━━━━━ Text segment ━━━━━

Global X China Innovator Active ETF Quarterly Review | Second Quarter Shines Light on Innovation
Innovation themes in solar, electric vehicles, software and automation came to light in the second quarter of 2021. However, online businesses became a major detractor as the Chinese government implemented regulatory changes in its latest industry-targeted crackdown.
China Reins in Tech Firms
China’s elevated regulation roll out continued to impact various industries, from education to technology. The latest crackdown on tutoring businesses, along with labor welfare issues for food delivery giant Meituan, spooked investors. China’s State Administration for Market Regulation’s (SAMR’s) decision to target internet businesses comes on the back of an unprecedented pace of regulatory tightening – as part of a broader drive to regulate China’s technology sector, which has seen unparalleled growth over the last few years. Against a regulatory-driven backdrop, Chinese companies are typically proactive when adhering to environmental, social and governance (ESG) measures. That said, some businesses expand so quickly that they face challenges meeting ESG best practices.

━━━━━ Provided records ━━━━━

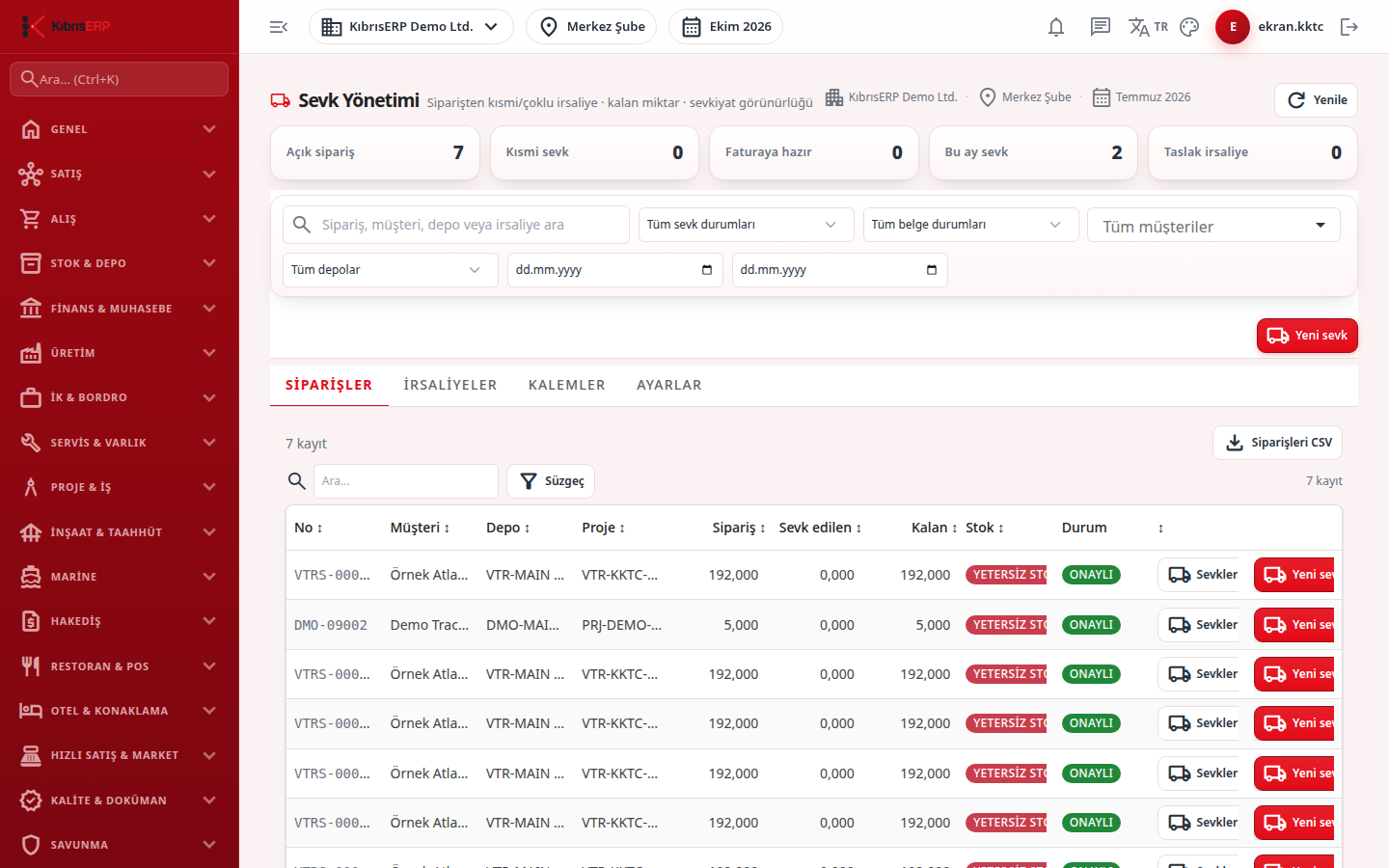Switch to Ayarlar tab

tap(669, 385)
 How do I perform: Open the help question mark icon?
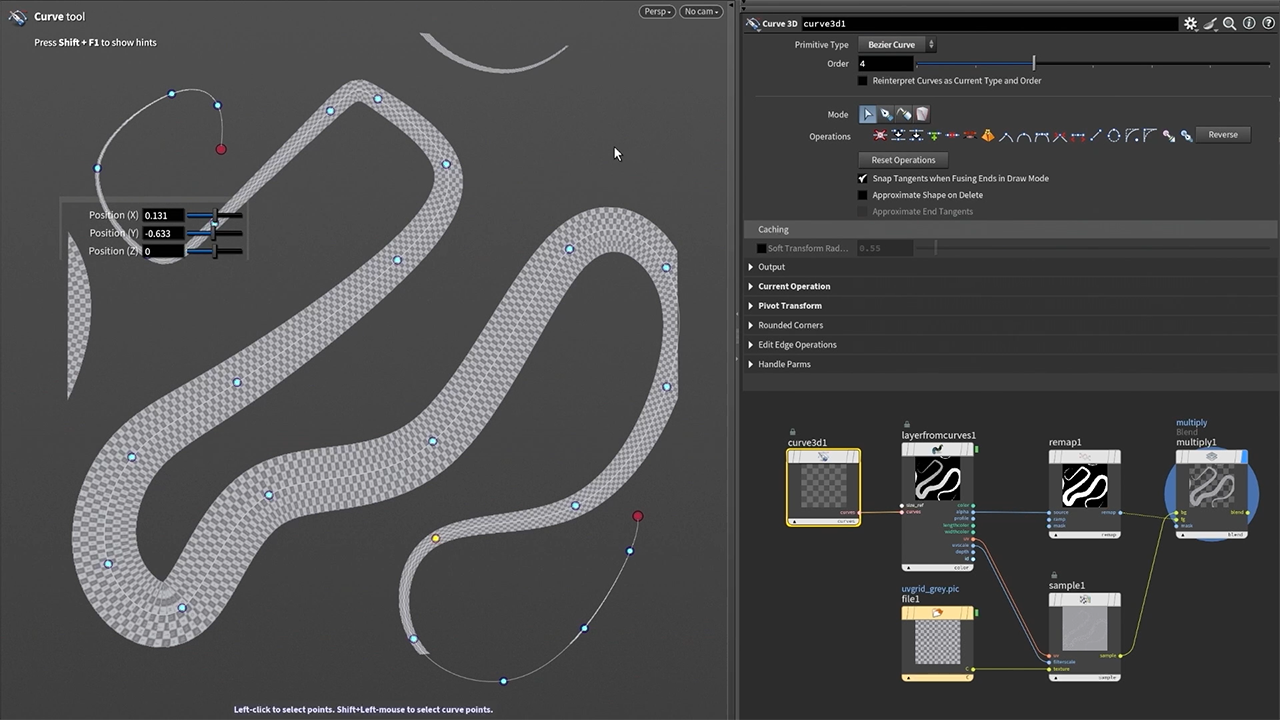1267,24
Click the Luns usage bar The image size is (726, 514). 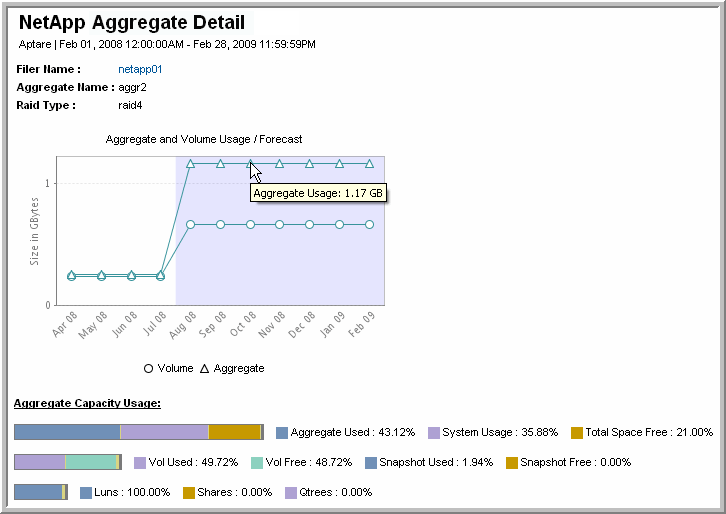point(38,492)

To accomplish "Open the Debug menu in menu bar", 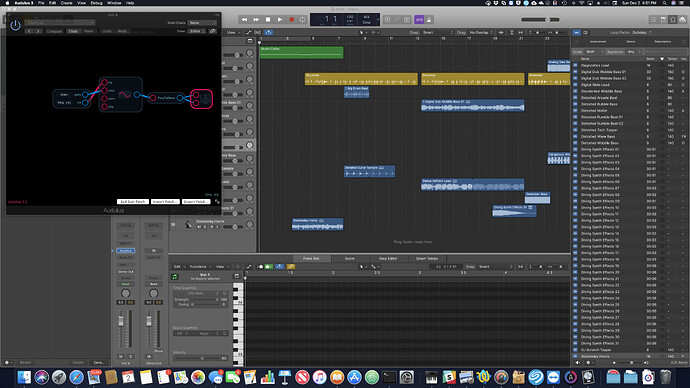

━━━━━
━━━━━ Provided records ━━━━━

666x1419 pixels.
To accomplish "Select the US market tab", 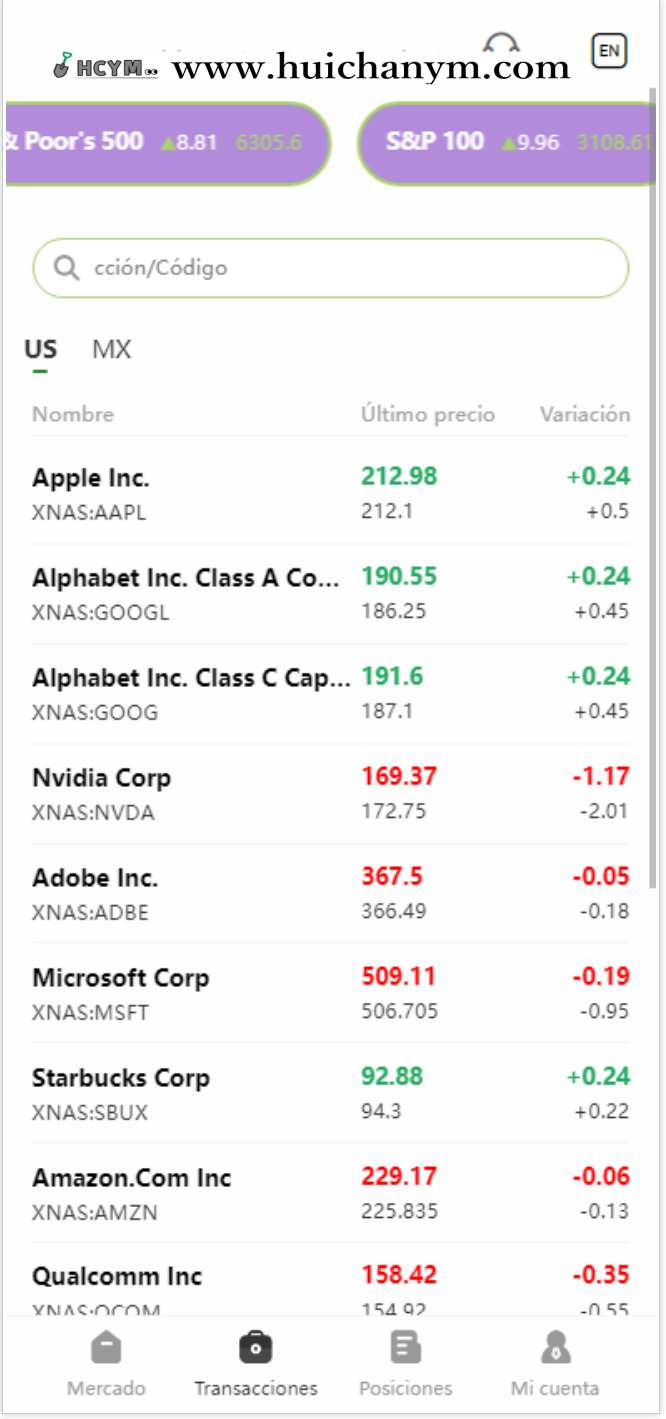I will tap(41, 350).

━━━━━
━━━━━ Provided records ━━━━━

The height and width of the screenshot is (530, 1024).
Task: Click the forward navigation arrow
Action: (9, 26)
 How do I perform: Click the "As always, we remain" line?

━━━━━

> **What this exercise asks**
1. Reproduce the passage of the ETF quarterly review starting at "China Reins in" and ending at "ESG best practices.".
2. Answer these questions using the ETF quarterly review:
(a) Which quarter and year does the review cover?
(b) Which food delivery company is named in connection with labor welfare issues?
(c) What does the abbreviation SAMR stand for?
3. Translate this sentence from the ETF quarterly review into Spanish: "The latest crackdown on tutoring businesses, along with labor welfare issues for food delivery giant Meituan, spooked investors."

> **Responses to the exercise**
1.
China Reins in Tech Firms
China’s elevated regulation roll out continued to impact various industries, from education to technology. The latest crackdown on tutoring businesses, along with labor welfare issues for food delivery giant Meituan, spooked investors. China’s State Administration for Market Regulation’s (SAMR’s) decision to target internet businesses comes on the back of an unprecedented pace of regulatory tightening – as part of a broader drive to regulate China’s technology sector, which has seen unparalleled growth over the last few years. Against a regulatory-driven backdrop, Chinese companies are typically proactive when adhering to environmental, social and governance (ESG) measures. That said, some businesses expand so quickly that they face challenges meeting ESG best practices.

2.
(a) The second quarter of 2021.
(b) Meituan.
(c) State Administration for Market Regulation.

3. La más reciente ofensiva contra las empresas de tutorías, junto con los problemas de bienestar laboral del gigante de la entrega de comida Meituan, asustó a los inversores.